Exercise materials →
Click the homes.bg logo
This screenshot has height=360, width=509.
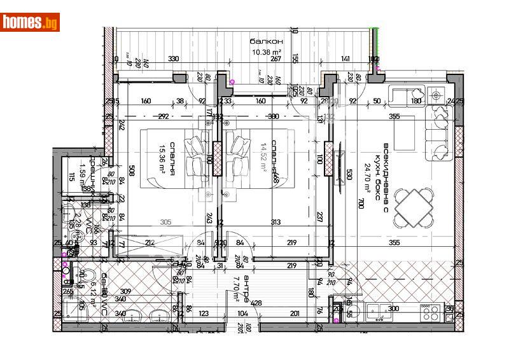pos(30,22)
==
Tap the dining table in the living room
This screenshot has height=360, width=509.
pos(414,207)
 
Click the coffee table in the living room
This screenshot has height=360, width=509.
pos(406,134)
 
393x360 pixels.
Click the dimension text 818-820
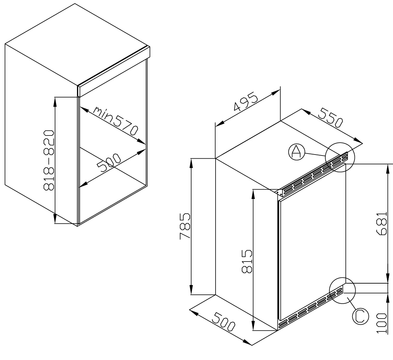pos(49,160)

Instructions for the task → Identify each line in the material above that contains the word "room", and reproduce every such line in full. The match is case-sensitive.

Written response →
Tap the dining table in the living room
Click the coffee table in the living room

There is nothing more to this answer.